Hunt: A voi questa cosa pare casuale?

Non ho capito bene che intenda l'autore di questo pezzo riportato dai Tylers, secondo me neanche lui ha le idee chiare, però la grafica qui sopra di Dollar Index (sopra) e Prezzo del Petrolio WTI (sotto) qualcosa dice, eccome.

Alla faccia di tutte le teorie sulla produzione petrolifera sovrabbondante e non tagliata dei sauditi, ecc.. tutto è partito un annetto fa quando si è cominciato a parlare di rialzo dei tassi della Fed? ...

Here are two Bloomberg charts that show what I mean. On the top is a 5-year chart of DXY – the trade-weighted dollar index. On the bottom is a 5-year chart of WTI crude oil spot prices. Does this look like an accidental relationship to you?
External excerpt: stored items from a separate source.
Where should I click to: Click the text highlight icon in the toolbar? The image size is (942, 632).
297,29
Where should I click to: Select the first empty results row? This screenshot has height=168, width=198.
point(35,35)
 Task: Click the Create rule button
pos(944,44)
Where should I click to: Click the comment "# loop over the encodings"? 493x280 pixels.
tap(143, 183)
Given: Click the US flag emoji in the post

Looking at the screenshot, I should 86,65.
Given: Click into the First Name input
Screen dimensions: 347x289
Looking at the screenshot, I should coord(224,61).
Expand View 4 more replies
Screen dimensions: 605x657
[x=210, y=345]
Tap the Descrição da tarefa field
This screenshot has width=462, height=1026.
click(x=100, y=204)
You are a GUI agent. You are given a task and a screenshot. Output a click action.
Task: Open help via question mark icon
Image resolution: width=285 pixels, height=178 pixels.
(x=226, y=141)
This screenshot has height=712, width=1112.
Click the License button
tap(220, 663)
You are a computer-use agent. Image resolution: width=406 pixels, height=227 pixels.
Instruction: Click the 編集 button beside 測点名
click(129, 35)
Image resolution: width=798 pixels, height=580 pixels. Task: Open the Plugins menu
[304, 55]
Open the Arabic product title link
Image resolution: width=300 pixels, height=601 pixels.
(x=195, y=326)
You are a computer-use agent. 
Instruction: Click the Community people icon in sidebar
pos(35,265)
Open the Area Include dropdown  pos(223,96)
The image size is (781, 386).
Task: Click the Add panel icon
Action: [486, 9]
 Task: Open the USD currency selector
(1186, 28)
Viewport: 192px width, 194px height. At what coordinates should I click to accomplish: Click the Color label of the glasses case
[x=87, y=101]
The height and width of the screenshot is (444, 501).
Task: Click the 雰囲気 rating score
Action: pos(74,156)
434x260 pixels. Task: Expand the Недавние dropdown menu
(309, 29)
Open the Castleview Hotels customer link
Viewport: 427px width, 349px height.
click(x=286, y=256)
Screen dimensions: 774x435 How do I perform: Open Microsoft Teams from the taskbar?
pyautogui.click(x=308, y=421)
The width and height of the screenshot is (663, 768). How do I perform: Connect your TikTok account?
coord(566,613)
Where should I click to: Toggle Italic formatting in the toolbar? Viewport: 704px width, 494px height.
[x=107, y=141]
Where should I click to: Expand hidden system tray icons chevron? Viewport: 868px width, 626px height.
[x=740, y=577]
Can we just stop with all the hand-wringing about how there’s suddenly too much oil in the world, or how the Saudis are trying to crush US shale production, or any of the other spurious supply-and-demand “explanations” for why oil prices have collapsed? Seriously. Can we just stop?

Monetary policy divergence manifests itself first in currencies, because currencies aren’t an asset class at all, but a political construction that represents and symbolizes monetary policy. Then the divergence manifests itself in those asset classes, like commodities, that have no internal dynamics or cash flows and are thus only slightly removed in their construction and meaning from however they’re priced in this currency or that. From there the divergence spreads like a cancer (or like a cure for cancer, depending on your perspective) into commodity-sensitive real-world companies and national economies. Eventually – and this is the Big Point – the divergence spreads into everything, everywhere. Some things will go up, and some things will go down. But the days of ALL financial assets inflating in lock-step … the days of everything, everywhere going up together … that’s over.

For a lot of active investment managers, this is great news.

For a lot of politicians and central bankers – particularly the weaker ones, either in resources or in willpower (yes, I’m looking at you, Alexis Tsipras) – this is terrible news.

For investors? Well, it’s a mixed bag. Certainly it’s a more difficult bag, where so many of the learned behaviors of the past five years that worked so well in an environment of monetary policy coordination will fail miserably in an environment of monetary policy competition. But it beats getting a lobotomy. I think. We’ll see.